Begin at the line containing "Generation Lighting (749, 483)" in the data below and go on through the line containing "FOOD NEWS vol.129", repeating each line exactly; include both ends and no other line.

--- EXERCISE INPUTS Enclosed Below ---

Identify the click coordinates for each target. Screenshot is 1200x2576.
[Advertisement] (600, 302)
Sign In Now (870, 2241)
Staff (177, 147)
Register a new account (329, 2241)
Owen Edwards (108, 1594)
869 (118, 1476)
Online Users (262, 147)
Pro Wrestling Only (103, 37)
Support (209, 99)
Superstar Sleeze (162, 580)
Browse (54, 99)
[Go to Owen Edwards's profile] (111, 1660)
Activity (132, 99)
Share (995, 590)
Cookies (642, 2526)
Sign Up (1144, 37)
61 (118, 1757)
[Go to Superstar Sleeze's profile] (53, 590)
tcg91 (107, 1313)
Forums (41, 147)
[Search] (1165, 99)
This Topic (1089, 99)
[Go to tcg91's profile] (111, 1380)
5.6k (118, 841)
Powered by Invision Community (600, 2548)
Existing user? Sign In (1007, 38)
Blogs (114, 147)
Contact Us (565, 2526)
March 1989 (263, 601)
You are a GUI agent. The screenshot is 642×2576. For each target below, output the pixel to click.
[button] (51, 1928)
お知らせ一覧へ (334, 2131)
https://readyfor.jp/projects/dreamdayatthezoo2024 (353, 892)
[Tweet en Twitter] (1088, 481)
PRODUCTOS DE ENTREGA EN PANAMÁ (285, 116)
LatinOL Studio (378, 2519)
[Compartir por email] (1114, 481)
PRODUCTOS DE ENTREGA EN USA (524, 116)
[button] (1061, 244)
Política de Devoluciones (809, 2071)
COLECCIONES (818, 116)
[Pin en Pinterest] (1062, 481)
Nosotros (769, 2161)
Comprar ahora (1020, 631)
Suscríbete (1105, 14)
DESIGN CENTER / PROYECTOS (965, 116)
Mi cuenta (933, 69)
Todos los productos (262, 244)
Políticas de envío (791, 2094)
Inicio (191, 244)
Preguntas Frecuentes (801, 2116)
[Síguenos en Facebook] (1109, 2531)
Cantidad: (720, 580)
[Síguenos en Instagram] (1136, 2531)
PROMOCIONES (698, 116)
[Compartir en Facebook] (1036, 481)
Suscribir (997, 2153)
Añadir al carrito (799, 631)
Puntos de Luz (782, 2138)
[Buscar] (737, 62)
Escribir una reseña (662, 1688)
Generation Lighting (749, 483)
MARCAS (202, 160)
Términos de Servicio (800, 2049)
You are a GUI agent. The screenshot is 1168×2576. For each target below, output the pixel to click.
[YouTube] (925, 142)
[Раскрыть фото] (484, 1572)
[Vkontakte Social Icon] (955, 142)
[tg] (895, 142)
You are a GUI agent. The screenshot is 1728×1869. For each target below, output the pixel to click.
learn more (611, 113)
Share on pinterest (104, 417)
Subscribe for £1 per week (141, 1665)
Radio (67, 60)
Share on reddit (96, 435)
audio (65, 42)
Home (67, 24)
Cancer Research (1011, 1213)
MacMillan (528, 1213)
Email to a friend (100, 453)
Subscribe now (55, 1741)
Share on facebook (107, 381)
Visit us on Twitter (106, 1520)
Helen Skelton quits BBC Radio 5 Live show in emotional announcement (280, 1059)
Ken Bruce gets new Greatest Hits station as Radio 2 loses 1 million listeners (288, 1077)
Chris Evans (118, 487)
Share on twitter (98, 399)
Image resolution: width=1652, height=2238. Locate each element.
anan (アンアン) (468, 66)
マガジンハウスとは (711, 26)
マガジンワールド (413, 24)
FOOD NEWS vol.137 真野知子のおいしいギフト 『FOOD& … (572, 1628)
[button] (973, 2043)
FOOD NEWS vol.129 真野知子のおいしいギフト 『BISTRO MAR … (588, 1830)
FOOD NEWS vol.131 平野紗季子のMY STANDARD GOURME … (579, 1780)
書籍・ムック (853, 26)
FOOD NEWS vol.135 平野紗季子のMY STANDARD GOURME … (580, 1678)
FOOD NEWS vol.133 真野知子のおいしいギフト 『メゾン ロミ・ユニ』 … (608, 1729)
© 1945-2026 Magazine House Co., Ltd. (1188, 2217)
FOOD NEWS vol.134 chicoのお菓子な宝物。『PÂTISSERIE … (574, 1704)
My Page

--- End of Enclosed EXERCISE INPUTS ---

> **RESULT FOR THIS EXERCISE**:
Generation Lighting (749, 483)
MARCAS (202, 160)
Términos de Servicio (800, 2049)
You are a GUI agent. The screenshot is 1168×2576. For each target below, output the pixel to click.
[YouTube] (925, 142)
[Раскрыть фото] (484, 1572)
[Vkontakte Social Icon] (955, 142)
[tg] (895, 142)
You are a GUI agent. The screenshot is 1728×1869. For each target below, output the pixel to click.
learn more (611, 113)
Share on pinterest (104, 417)
Subscribe for £1 per week (141, 1665)
Radio (67, 60)
Share on reddit (96, 435)
audio (65, 42)
Home (67, 24)
Cancer Research (1011, 1213)
MacMillan (528, 1213)
Email to a friend (100, 453)
Subscribe now (55, 1741)
Share on facebook (107, 381)
Visit us on Twitter (106, 1520)
Helen Skelton quits BBC Radio 5 Live show in emotional announcement (280, 1059)
Ken Bruce gets new Greatest Hits station as Radio 2 loses 1 million listeners (288, 1077)
Chris Evans (118, 487)
Share on twitter (98, 399)
Image resolution: width=1652, height=2238. Locate each element.
anan (アンアン) (468, 66)
マガジンハウスとは (711, 26)
マガジンワールド (413, 24)
FOOD NEWS vol.137 真野知子のおいしいギフト 『FOOD& … (572, 1628)
[button] (973, 2043)
FOOD NEWS vol.129 真野知子のおいしいギフト 『BISTRO MAR … (588, 1830)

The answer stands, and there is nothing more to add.